"But as he left in a state of total absorption of all of the pains he has encountered and all of the stories that haven't been told that was important to him to either regurgitate, ruminate, whatever he wanted -- to think about an opportunity to release himself and I gave him that opportunity," Murray said. "There was an opportunity where Michael finally found an opportunity to tell someone almost anything and knew he was protected. I gave him that. I gave him that peace."
He expanded on this with Cooper. "To be honest, I became a sounding board for Michael," Murray said. "He offloaded and regurgitated everything that was bad in his past and everything that was dark. And I have been the absorbent capacity for that."

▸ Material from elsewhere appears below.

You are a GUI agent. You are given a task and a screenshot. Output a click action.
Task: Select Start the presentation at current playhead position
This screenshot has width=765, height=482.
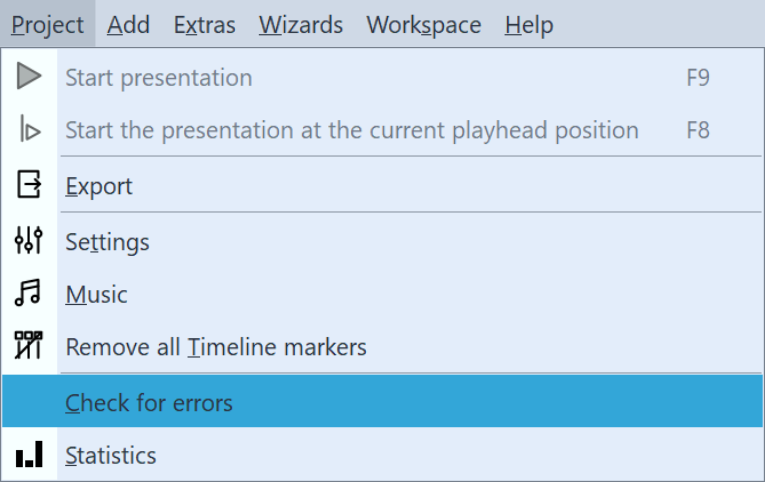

Murray: I love Michael's children
Murray asked to speak about Jackson's children, with whom he said he had "a beautiful, blessed relationship---an extremely good one."
"Prince Jr., Paris and Blanket are like my own kids," he said. "They are my children. I love those children. I worry about them."
"There are things I can share about the children, but I don't think I will go into that, not in this forum," he said. "But at the same time I hope the children are doing well, that they are looked after very well."
He then took aim at other members of the Jackson family, without calling names.
"I am pretty sure there are a number of bottom dwellers right now who are sucking up for anything they can, but I do hope the children will not fall victim of that," Murray said.
"The little boy that Santa Claus forgot"
Murray began singing after Cooper brought up the topic of the Jacksons' wrongful death lawsuit against AEG Live. He asked if he would testify on behalf of the Jacksons, who are seeking billions of dollars in damages for the singer's death.
"If I testify, I will testify very honestly," he said. "It is a sad thing when I look at what's going on in television because Michael would be absolutely upset, he would be so unhappy with what is happening. Michael said to me 'I no longer want to be a bank for my family.' All we see is the continuation of that."
He and Michael both "experienced pain," Murray said, as he began singing:
"He is a little boy that Santa Claus forgot and goodness knows he did not want a lot. He wrote a note to Santa for some crayons and a toy, it broke his little heart when he found Santa hadn't come in the streets. He envied all the lucky boys, but goodness knows he didn't want a lot. I'm so sorry for that laddie who hasn't got a daddy. He's a little boy that Santa Claus forgot.
"That song tells my sorry," Murray then said. "That's how I grew up. I had no toy. I had nothing. As I grew up, my heart has been whole and my heart says to help, and all I do is to give. I want to give."
Murray: No anger
Murray said he holds no anger toward anyone, however.
"I can certainly be upset and say, 'How did this happen to me?' but I am not doing that," he said. "I think I take the high road in this. My friendship was good and genuine and for everything it is worth I want to remember it that way."
"What do you want people to know about Conrad Murray?" Lemon asked.
"I want to be known as just a simple human being who came from the most humblest of backgrounds, who has worked his way through life through difficult times and good times," he said. "I have been an ambitious man, but the ambitions have not been in any way directed to self. Self is only one part. I spent my life to make man better, to improve the lives of everyone I encounter."
He said he would always be a free man "because of my spirituality, my beliefs. I have carried the weight of this world on my shoulder and I know that I cannot carry that by myself so I was also carried by my heavenly father."
Murray: Jail's no day at the beach
He spoke from a cell he described "a small space where there is no penetration of sunlight, but I can say there is room for improvement in everything. Certainly not like being in the sand or being in Bora Bora, but I am hoping for enduring the task as best that I can."
His expected release date is in late October, after he serves half his sentence, unless the sheriff decides to free him earlier under jail overcrowding guidelines.